2019 | Entertainment & Events

New Round House Theatre Season Includes Two Tony Winners

Interior renovations provide ‘more interesting destination’ for arts patrons

share this

A rendering of the renovated lobby and grand staircase.

Via Kamm Architecture

Patrons will be treated to an entirely new experience for the upcoming season at Round House Theatre in Bethesda following a full interior renovation.

The building will have an expanded lobby with a full-service bar. A long staircase will provide better access to the theater, and ticket takers will move out from behind glass to better interact with customers.

“Our goal is to create a community gathering place,” Managing Director Ed Zakreski said. “We want theatergoing to be a more communal event to play up the fact that theater is a communal experience.”

Zakreski added the industry has changed a lot in the past 20 years, with the rise of streaming services such as Netflix. The new features are intended to bring the audience in for a bite to eat before the show, then keep them around after the performance to grab a drink and interact with the artists.

The 400-seat theater has been closed since January for the renovations, but Zakreski said the project is on schedule for the September reopening.

Round House Theatre unveiled a six-play mainstage lineup for the 2019-20 season, including performances of Tony Award winners “The Curious Incident of the Dog in the Night-Time” and “Spring Awakening.”

The season will open with Jocelyn Bioh’s Off-Broadway show “Schoolgirls; Or, The African Mean Girls Play” beginning Sept. 18, directed by Associate Artistic Director Nicole A. Watson.

Artistic Director Ryan Rilette will direct two plays in his sixth season with the company, including a performance of Martyna Majok’s “Cost of Living,” which won the 2018 Pulitzer Prize for Drama. The play explores the lives of a man with cerebral palsy and a woman with no legs, and their caregivers.

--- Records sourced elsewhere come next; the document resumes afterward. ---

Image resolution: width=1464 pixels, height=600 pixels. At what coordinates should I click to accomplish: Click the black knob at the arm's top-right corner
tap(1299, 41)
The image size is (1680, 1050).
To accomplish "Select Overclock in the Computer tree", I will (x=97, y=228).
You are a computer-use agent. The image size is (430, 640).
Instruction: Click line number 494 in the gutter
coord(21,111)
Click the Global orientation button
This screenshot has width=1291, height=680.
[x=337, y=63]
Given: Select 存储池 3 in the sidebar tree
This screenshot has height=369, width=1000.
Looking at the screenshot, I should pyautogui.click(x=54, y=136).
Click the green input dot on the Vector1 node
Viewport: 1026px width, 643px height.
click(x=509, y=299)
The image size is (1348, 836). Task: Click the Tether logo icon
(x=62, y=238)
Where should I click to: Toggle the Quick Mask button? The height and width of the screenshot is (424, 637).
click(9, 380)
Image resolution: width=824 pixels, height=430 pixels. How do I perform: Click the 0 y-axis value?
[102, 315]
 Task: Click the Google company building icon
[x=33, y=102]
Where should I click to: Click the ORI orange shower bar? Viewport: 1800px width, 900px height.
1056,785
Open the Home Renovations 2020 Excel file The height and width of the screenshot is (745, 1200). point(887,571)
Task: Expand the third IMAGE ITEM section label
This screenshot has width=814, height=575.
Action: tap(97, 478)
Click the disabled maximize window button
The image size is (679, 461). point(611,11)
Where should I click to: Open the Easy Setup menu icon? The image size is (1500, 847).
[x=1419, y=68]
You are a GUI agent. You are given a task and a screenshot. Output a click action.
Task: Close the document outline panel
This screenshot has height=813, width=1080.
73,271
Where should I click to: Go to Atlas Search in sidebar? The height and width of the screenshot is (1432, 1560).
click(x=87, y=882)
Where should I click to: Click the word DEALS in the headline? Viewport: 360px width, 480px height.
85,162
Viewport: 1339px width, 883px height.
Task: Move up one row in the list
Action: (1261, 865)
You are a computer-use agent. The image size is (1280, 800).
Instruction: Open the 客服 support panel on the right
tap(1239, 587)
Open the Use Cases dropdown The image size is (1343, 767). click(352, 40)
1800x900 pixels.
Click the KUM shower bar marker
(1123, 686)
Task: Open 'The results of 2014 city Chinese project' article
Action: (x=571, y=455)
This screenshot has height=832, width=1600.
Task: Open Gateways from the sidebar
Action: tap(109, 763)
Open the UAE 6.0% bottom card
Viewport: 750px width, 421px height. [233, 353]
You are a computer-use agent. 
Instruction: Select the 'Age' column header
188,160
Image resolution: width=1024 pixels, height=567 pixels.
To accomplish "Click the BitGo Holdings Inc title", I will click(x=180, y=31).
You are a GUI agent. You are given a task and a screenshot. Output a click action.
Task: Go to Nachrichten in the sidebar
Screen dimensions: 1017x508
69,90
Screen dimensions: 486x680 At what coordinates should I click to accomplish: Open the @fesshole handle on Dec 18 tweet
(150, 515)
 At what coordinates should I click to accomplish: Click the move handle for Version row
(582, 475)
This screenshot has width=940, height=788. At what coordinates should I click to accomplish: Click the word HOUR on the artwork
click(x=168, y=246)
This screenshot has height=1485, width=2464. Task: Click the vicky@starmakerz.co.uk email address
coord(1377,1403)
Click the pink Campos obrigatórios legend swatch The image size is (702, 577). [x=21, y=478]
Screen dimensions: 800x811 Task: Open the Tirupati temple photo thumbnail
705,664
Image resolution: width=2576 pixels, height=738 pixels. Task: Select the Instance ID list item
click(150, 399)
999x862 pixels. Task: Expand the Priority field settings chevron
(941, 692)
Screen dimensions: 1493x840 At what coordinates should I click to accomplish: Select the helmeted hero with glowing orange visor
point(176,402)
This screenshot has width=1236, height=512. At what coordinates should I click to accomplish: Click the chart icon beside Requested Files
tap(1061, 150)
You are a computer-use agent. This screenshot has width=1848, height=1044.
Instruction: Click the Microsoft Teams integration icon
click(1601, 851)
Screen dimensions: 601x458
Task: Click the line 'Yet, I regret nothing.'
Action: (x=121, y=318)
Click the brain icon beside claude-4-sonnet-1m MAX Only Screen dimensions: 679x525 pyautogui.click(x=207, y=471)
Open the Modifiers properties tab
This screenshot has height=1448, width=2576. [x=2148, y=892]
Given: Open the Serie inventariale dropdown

“Each show looks beyond what divides us on the surface to reveal the many ways in which we are all actually much closer to each other than we might think,” Rilette said in a statement. “These plays will ask you to look at the world in a new way.”

The design of the theater will be updated as part of the renovations, addressing acoustic problems, Zakreski said. The original setup used a three-sided stage, so most of the seats weren’t focused on the center of the action. The new design will be a curved stage surrounded by an arc of seating, pointing all customers toward the focus of the show.

The stage will also by transformable, with decking that can shift as needed given the style of the play, Zakreski said. The two front rows are removable, leaving room for an orchestra pit depending on the performance.

The company has done “quite well” financially, with a surplus in five of the last six years until it took out a construction loan to finance the project, Zakreski said. The renovation will be funded by pledge payments from donors the theater has already raised and will be collecting over the next four years.

The renovations are expected to increase the intrigue of the theater and attract additional customers for the upcoming season.

“It’s really going to raise people’s awareness of Round House and make it an even more interesting destination for people,” Zakreski said.